What makes a painter, a painter? The accumulated spices of many generations go into that recipe. Sensitivity plays a part. Being a third child of a Mother who did not want to have a third child, my birth was the “accident” of two extremely talented, intense, brilliant and determined parents whose forebears worked their brains and hands to death. Perhaps being descended from diary farmers, cattlemen, craftsmen, musicians, orphans, immigrants, cultural aesthetes, Rabbis, sages, domestic goddesses and balabustas, added to the mix and maybe all the kvass and schnapps and chicken soup my ancestors drank to stay alive, to dilute and wash away their suffering, heated my genes and forged my artistic passion. All I know is I have been making art since I was a toddler, before I could walk.

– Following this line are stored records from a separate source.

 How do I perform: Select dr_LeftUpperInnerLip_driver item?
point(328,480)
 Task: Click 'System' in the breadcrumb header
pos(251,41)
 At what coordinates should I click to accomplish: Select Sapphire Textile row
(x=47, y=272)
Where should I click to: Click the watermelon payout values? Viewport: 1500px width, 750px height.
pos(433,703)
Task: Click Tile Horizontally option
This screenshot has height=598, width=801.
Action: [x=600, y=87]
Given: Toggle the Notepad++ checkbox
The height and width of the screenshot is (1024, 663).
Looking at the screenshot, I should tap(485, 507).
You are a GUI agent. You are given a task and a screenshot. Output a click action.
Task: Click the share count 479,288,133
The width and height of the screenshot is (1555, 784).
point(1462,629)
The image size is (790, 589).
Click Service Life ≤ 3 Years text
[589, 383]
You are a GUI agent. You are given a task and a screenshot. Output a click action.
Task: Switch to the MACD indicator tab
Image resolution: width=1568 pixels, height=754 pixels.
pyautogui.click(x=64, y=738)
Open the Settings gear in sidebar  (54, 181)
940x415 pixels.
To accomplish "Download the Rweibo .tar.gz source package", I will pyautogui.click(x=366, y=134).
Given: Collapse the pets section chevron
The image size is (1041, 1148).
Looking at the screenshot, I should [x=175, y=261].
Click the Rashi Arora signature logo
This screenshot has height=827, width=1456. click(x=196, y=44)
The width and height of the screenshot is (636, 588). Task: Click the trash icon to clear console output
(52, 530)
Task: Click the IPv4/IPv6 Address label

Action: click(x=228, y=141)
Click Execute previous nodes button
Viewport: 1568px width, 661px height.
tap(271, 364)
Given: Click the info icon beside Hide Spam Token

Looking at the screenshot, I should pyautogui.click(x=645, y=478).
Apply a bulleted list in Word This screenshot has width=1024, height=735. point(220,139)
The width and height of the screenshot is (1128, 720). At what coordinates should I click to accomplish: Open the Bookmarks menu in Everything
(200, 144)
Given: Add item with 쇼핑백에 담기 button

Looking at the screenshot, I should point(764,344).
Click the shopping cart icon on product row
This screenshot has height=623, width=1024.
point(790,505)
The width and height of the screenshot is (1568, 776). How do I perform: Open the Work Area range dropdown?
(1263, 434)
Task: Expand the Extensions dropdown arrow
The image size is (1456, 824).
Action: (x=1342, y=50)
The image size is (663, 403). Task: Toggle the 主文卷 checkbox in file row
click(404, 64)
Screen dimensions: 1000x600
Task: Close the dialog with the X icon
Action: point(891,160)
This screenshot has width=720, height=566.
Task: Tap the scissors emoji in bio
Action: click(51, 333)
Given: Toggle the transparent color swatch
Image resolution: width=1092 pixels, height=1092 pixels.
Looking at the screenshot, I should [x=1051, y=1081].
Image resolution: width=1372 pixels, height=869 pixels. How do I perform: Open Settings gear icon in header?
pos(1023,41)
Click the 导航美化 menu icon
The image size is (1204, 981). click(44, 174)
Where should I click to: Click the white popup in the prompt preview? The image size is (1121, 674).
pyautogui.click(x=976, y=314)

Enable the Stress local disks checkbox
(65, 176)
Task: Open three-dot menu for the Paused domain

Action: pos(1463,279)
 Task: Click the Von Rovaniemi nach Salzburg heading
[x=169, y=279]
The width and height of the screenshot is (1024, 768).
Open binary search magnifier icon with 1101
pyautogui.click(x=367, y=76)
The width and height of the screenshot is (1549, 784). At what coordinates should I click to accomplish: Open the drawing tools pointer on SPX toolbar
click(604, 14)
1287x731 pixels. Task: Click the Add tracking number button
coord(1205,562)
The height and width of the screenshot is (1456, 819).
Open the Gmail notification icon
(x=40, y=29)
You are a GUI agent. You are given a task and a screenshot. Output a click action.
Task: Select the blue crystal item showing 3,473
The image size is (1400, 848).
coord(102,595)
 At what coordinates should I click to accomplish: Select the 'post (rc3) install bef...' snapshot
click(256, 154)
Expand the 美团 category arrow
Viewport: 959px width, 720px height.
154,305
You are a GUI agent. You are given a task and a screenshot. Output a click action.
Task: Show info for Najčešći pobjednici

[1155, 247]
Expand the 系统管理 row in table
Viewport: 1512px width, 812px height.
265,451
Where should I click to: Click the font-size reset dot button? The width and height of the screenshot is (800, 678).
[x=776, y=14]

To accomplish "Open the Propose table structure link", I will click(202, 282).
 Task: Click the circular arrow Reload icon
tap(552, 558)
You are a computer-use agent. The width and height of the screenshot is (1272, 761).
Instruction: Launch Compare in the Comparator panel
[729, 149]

The urge to create is part of me. Like so many painters, who have to sit or stand and be with their work until it’s done, the physical price that comes from spending hour after hour in a studio, is a stiff bone-glassy, brittle feeling that finally envelopes me as I stand at my sink washing up brushes alone at the end of the day. Yet, often there is great spiritual elation, though my bones may ache. Painting gives me a feeling of being in connection with divine inspiration, a gift given by some higher power. Painting has been my saving grace. It has kept me productive, earnest and filled with gratitude. It has given me an outlet for self-expression. This artistic intensity, ceaseless, mysterious, contrarian, is a form of emotional witnessing and ordains my everyday life with magic. When I was young, I made drawing after drawing. My first drawing tool was a red crayon and then a pencil or a ballpoint pen, then, later, oil and acrylic paint. I have spent countless hours teaching myself how to paint and getting better at accessing my visions. My style developed as a mix of personal interpretations confronted with outer influences, visual and emotional, the unexpected woven through historic references, irony and holiness existing together. Alert, spontaneous, my journey is forged by shape and color and an ascending spirit. Making art is nothing more and nothing less than eye-body coordination plus intent. While painting, my goals are to manipulate shape and color to create a dynamic, to bring forth my emotions, to communicate with the viewer and to tell a story. During the painting process, intoxicating enjoyment comes from utilizing the brilliance of color, the play of shapes, and projections of emotion to create magic on a canvas. I was born to paint.